Trauer kommt im Netz auf ganz verschiedene Arten zum Ausdruck. Viele Menschen äußern sich in den sozialen Netzwerken wie Facebook oder Twitter, wenn sie trauern. Und das nicht nur, wenn sie von einem ihnen nahestehenden Menschen Abschied nehmen müssen – auch beim Tod mehr oder weniger berühmter Persönlichkeiten posten viele Ihre Trauer oder Anteilnahme. Ebenso wird nach Naturkatastrophen, Terroranschlägen oder anderen Unglücksfällen kollektiv öffentlich getrauert und der Opfer gedacht. Dabei geht es aber vor allem darum, ein Zeichen zu setzen und vielleicht mit einem Statement seine Gesinnung kundzutun. Obwohl bei der Mehrheit der Online-Community Einigkeit über den Sinn dieser Trauerbekundungen zu herrschen scheint, werden immer mal wieder einzelne Stimmen von Menschen laut, die sich davon distanzieren.

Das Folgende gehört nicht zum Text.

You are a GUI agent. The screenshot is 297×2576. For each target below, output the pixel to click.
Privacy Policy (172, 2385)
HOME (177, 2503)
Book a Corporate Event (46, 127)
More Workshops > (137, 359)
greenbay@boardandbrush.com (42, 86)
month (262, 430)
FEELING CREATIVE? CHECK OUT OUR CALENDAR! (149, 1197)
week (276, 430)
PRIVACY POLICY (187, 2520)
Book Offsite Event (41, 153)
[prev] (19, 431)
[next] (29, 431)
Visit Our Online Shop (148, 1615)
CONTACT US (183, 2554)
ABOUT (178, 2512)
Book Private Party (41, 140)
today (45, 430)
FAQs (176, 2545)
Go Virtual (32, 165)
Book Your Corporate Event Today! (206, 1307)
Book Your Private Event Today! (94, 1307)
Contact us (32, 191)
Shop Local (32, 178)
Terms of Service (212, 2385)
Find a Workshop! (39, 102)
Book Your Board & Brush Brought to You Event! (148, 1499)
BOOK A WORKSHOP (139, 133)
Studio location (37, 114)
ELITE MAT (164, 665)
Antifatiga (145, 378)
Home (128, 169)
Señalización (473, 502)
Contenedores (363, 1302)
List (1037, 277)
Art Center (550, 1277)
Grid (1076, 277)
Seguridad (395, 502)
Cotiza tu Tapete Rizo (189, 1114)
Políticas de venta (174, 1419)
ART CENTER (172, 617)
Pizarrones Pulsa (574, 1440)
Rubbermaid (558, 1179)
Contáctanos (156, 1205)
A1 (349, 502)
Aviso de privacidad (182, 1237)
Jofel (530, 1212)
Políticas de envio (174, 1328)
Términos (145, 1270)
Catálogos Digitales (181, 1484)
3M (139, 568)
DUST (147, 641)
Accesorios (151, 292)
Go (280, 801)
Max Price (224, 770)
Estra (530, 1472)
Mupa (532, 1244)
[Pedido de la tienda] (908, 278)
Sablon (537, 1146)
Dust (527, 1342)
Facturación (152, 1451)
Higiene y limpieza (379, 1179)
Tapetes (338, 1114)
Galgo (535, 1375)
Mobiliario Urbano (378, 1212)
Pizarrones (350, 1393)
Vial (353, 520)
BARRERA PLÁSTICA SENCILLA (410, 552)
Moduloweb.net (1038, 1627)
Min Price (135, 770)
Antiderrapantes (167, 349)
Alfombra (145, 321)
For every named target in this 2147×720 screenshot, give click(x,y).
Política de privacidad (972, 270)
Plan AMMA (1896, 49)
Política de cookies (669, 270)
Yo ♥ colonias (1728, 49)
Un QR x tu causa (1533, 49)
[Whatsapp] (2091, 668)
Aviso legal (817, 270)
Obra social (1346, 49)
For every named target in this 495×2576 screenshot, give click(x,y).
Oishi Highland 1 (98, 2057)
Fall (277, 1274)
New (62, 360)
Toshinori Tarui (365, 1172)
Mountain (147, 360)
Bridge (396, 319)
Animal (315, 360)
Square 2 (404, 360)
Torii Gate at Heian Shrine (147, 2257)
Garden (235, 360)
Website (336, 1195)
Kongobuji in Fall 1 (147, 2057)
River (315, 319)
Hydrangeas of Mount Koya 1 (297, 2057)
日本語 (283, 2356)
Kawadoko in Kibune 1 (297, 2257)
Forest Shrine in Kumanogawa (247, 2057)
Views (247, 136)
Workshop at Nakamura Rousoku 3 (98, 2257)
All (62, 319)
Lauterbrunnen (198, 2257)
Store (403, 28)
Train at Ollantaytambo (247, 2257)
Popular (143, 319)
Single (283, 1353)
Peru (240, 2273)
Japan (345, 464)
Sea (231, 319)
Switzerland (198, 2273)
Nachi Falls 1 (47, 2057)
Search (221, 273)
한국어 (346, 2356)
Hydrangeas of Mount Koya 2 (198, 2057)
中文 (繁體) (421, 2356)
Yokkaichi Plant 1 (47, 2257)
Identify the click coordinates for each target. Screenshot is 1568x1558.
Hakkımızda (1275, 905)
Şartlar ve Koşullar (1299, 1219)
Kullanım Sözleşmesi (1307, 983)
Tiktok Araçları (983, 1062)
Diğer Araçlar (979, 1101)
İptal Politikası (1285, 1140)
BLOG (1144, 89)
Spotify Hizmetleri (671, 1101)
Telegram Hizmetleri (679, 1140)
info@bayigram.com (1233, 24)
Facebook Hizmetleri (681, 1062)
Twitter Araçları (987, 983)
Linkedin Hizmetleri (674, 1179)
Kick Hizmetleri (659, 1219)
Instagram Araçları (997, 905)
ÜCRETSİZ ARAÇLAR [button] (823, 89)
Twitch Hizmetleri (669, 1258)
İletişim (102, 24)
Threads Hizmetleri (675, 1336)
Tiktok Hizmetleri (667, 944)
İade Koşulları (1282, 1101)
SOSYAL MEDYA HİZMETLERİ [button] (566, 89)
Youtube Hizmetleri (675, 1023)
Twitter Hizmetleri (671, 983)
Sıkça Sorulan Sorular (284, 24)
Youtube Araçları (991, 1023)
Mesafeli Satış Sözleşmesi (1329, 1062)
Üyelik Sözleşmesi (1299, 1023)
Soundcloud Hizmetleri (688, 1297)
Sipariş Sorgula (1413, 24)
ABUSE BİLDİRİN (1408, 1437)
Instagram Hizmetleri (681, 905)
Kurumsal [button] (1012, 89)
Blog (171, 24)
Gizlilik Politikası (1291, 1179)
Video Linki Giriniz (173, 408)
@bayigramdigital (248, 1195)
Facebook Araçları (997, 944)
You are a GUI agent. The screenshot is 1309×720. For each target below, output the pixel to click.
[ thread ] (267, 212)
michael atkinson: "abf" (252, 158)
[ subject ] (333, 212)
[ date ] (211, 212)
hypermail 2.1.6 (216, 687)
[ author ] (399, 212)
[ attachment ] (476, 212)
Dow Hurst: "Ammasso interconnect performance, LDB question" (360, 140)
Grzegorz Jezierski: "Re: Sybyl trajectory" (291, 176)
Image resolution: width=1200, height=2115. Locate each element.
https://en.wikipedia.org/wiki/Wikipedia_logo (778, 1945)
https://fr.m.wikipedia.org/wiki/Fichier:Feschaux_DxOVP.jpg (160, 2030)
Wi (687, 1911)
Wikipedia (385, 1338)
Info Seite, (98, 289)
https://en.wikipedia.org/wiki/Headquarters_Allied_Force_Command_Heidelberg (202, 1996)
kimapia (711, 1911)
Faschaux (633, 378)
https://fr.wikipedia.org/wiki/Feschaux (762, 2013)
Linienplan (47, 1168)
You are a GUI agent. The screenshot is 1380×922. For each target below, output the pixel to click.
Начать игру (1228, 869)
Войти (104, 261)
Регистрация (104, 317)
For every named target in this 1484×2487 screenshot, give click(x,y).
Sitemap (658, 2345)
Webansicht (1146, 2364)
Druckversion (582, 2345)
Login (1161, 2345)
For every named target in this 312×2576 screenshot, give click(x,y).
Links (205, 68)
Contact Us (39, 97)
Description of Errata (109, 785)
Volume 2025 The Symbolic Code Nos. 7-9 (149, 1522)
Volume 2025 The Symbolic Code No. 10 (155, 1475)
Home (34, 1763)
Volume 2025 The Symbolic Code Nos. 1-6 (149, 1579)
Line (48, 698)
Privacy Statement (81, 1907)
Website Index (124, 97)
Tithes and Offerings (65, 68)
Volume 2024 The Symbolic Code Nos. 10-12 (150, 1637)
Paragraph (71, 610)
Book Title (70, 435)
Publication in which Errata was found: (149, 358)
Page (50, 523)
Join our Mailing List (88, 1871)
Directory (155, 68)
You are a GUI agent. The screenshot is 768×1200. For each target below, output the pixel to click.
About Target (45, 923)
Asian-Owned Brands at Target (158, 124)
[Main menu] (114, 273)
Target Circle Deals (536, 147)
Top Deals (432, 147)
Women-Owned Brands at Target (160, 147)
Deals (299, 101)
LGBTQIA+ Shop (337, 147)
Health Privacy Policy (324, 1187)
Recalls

Eine weitere wichtige Variante des Online-Trauerns liegt in den persönlichen Gedenkseiten für Verstorbene in speziellen Gedenkportalen. Nachdem zunächst einige Verlage begonnen hatten, die gedruckten Traueranzeigen ihrer Zeitungen ins Internet zu stellen, entwickelten sich schnell verschiedene Gedenkportale, deren Gedenkseiten weit mehr Inhalt boten als nur die biografischen Daten des Verstorbenen und einen Trauerspruch. So können je nach Portal zum Beispiel Fotos oder Musikstücke hochgeladen, Anekdoten oder wichtige Stationen aus dem Leben des Verstorbenen geschildert oder virtuelle Kerzen angezündet werden. In der Regel sind Gedenkseiten mit Kosten oder hohem Werbeaufkommen verbunden, dennoch erfreut sich dieses Angebot grundsätzlich wachsender Beliebtheit. Aufgrund der großen Nachfrage haben heute einige Bestatter bereits eigene Gedenkportale und bieten bei einem Bestattungsauftrag den Trauernden als besonderen Service eine kostenlose persönliche Gedenkseite für den Verstorbenen.

Gedenkseiten halten die Erinnerung lebendig

Ein großer Vorteil der Gedenkseiten liegt darin, dass jeder Verstorbene so wesentlich länger im Fokus der Aufmerksamkeit bleibt. Früher beklagten manche Angehörige, dass schon kurze Zeit nach der Bestattung in ihrer Wahrnehmung das Umfeld einfach wieder zur Tagesordnung überging und der Verstorbene vermeintlich in Vergessenheit geriet.

Gedenkseiten bieten so viele Möglichkeiten, gemeinsam die Erinnerung an ein vergangenes Leben wachzuhalten, den Verstorbenen zu ehren und den Angehörigen Trost zu spenden und Mut zuzusprechen. Die Freunde und Bekannten der Trauernden können auf diesem Weg ihre Anteilnahme ausdrücken, ohne Gefahr zu laufen, einen unpassenden Moment zu erwischen. Wer möchte, hat hier die Gelegenheit, ganz persönliche Abschiedsworte an den Verstorbenen zu richten. Die so geteilte Trauer und der häufig rege Austausch untereinander können für alle Beteiligten auch noch lange nach der Beisetzung eine wertvolle Hilfe sein.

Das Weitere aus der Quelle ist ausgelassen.